Whenever the situation is too far in the favour of one side there's a problem. Back then it was in the favour of landowners. If you push things too far in favour of open access you might get things going the other way.I’m several decades too young (Not a phrase that I use often.) to have been part of the Mass Trespass but the access to Kinder Scout, The Pennine Way and ultimately the National Park were not the generous or willing gift of landowners. No one was prepared to meet half way.
They were won.
I honour those who cared, particularly those who went to prison to give me free access to the moors.
“So I’ll walk where I will over moorland and hill
And I’ll lie where the bracken it’s deep.
I belong to the mountains and the clear crystal fountains,
Where the grey rocks are jagged and steep.
I’ve seen the white hare in the gullies and the curlew fly [low] overhead,
And sooner than part from the mountain,
I think I would rather be dead.”
Ewan MacColl.
The only time that I saw the white hare in the groughs ( as I know the gullies ) they were moulting, half brown and half white and matched the brown peat and the grey gritstone in the bottoms perfectly. I’ve only ever seen curlew fly low.

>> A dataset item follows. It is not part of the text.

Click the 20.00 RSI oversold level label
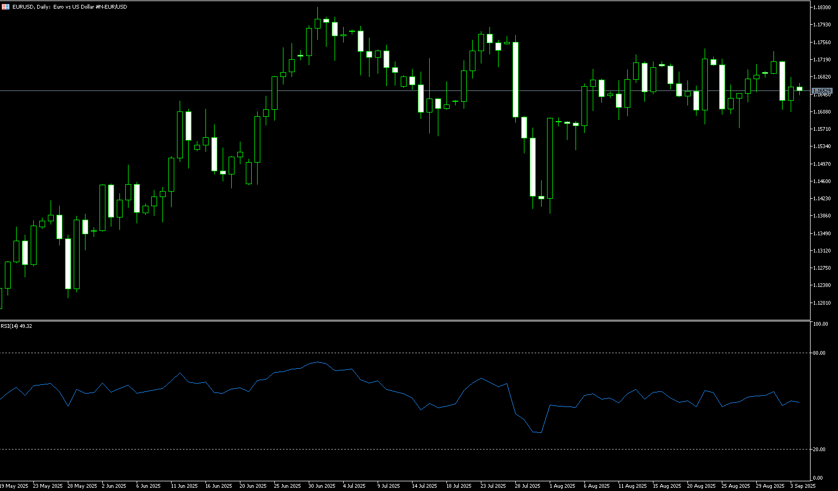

Many of those 2,400 areas do not have any marked access at all. No one is going to gift us access - yes we can ask first, we can offer to make styles and gates but in many cases and ultimately it will take pressure from those of us who care.
Land almost always has a use in the countryside that's not leisure. Leisure is the secondary use. When we go home the farmer quite often carries on working. There needs to be balance between competing uses. I wonder if we've reached it already.